For the third game in a row, Boston College men’s soccer found itself on the wrong side of a one-goal game. After narrowly dropping matchups with No. 7 Louisville and No. 9 Duke, the Eagles traveled to South Bend, Ind., for a game with another top-25 opponent in No. 20 Notre Dame. And, in a match in which the two goalies combined to make just one save, BC fell in a 1-0 heartbreaker.
The Eagles (2-3-2, 1-3 Atlantic Coast) started the season without a single loss through their first four games, splitting between wins and draws. In a predictable manner, though, the difficulty of the ACC schedule has quickly led to that unblemished start come crashing down. Since beating Clemson, 3-2, to open conference play, BC has lost three games in a row by a combined three goals. Friday night’s defeat at the hands of the Irish (5-3-1, 2-1) was another tough reminder that although the Eagles have proven that they’re up to par with the conference elite, they haven’t been able to fully establish their place among the ACC’s best.
Friday night’s loss came down to one moment, which came just four minutes after halftime. After playing to a scoreless standstill through the first 45 minutes, Notre Dame finally broke through.
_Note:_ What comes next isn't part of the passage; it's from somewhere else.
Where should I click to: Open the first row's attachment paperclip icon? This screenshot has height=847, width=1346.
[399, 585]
Despite seven Eagles players in the general vicinity of the ball, Irish midfielder Jack Casey was able to play it forward after beating BC’s Abe Bias, leading teammate Aiden McFadden toward goal. Eagles keeper Antonio Chavez-Borelli, who made the only save of the game, came out toward the ball but hesitated, and McFadden’s only touch on the ball was enough. The sophomore slid in with BC’s Heidar Aegisson and David Longo flanking him, and kicked the ball to Chavez-Borelli’s left for the eventual game-winning goal.
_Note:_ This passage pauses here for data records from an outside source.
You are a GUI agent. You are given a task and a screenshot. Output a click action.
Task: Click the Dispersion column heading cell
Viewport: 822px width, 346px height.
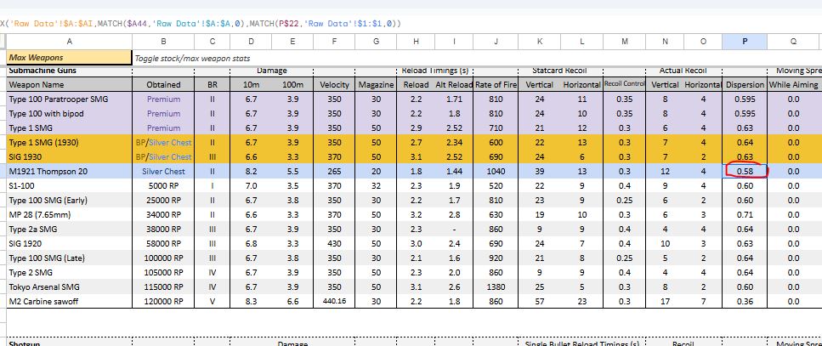(x=744, y=85)
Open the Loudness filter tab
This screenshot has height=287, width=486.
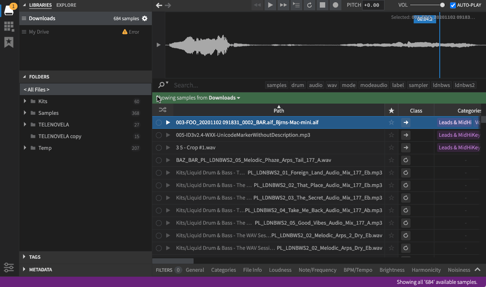pos(280,270)
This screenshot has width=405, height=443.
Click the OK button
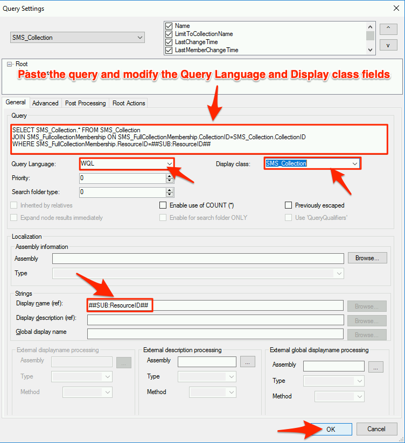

Chavez-Borelli stayed on his knees for a second, while Longo and Aegisson threw up their hands in disappointment. It was the lone defensive breakdown of the game for the Eagles, but it proved too much to overcome. The image of McFadden leaping up and sprinting toward his teammates while BC’s players looked to the sky was particularly striking—it was a reminder that even with plenty of optimism surrounding the team and the return of Aegisson from injury, the Eagles remain a rung below the top teams in the conference.
Frustration set in after McFadden’s goal, and the ensuing physical play led to a BC red card with 14 minutes to go. Lasse Lehmann was the guilty party, charged with one of the four cards that were issued during the game, and it basically sealed the loss. The Eagles couldn’t crack the Notre Dame defense with a full team, so playing with 10 made it all the more difficult. The Irish pressed forward and created a few chances down the stretch, but mostly just played slow, possession-based ball, keeping BC far from even a glimpse at an equalizer.
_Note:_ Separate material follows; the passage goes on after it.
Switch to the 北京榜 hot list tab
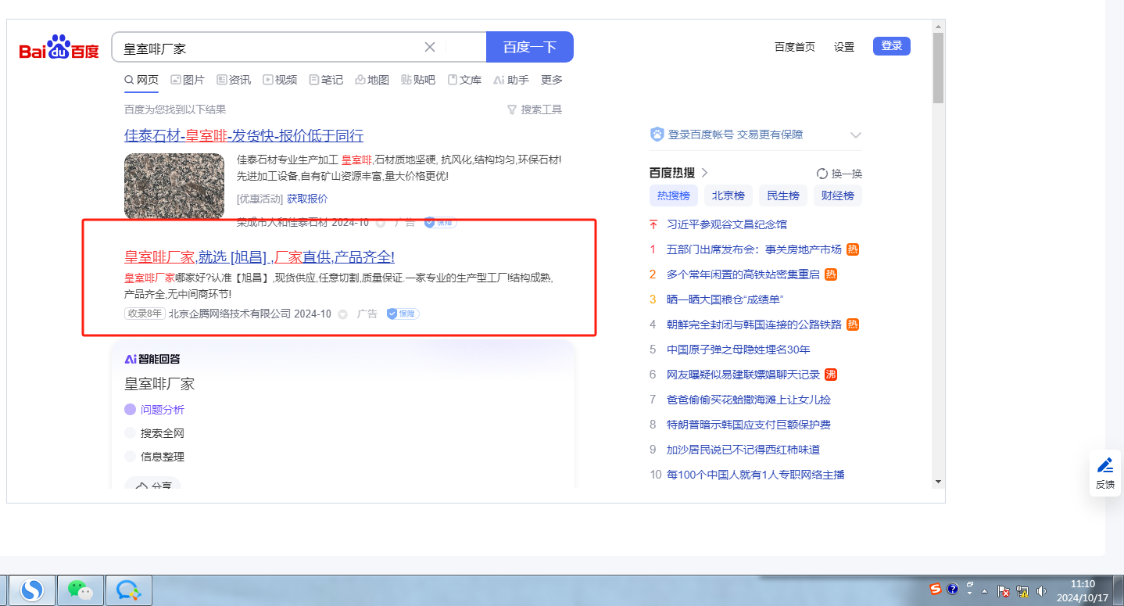tap(728, 195)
McFadden’s goal has clear parallels with the losses to the Cardinals and Blue Devils. Both of those were decided by the same margin and featured game-winning goals that were the product of through balls. Against Louisville, BC conceded an 80th minute goal, allowing Cherif Dieye to receive a pass from Tate Schmitt and coast in on net. Then, against Duke, the Eagles allowed Issa Rayyan to chip a ball over the defense and Daniele Proch was able to sprint through and get a head on it. The two goals were examples of BC’s defenders failing to contain forwards up to, and the issue once again popped up against Notre Dame.
The silver lining for the Eagles is clear, though. In three difficult conference games against ranked opponents, BC narrowly lost each time—and were competitive into the waning minutes. It took Louisville 80 minutes to finally break them, and while the Irish scored some 30 odd minutes earlier, it was still a back-and-forth game. Aegisson’s return has been a boon for BC, but it remains to be seen whether he and his team have enough firepower to overcome the top of the ACC. The Eagles are competitive and playing close games, but that only gets you so far. Beating Clemson was impressive and seemed to indicate a chance at making serious noise in the conference standings, but this three-game slide reflects how much work is left to do. BC has half of its season ahead of it, and while losing three in a row is never a good thing, playing close with ranked teams should indicate a chance at better results in the easier weeks to come.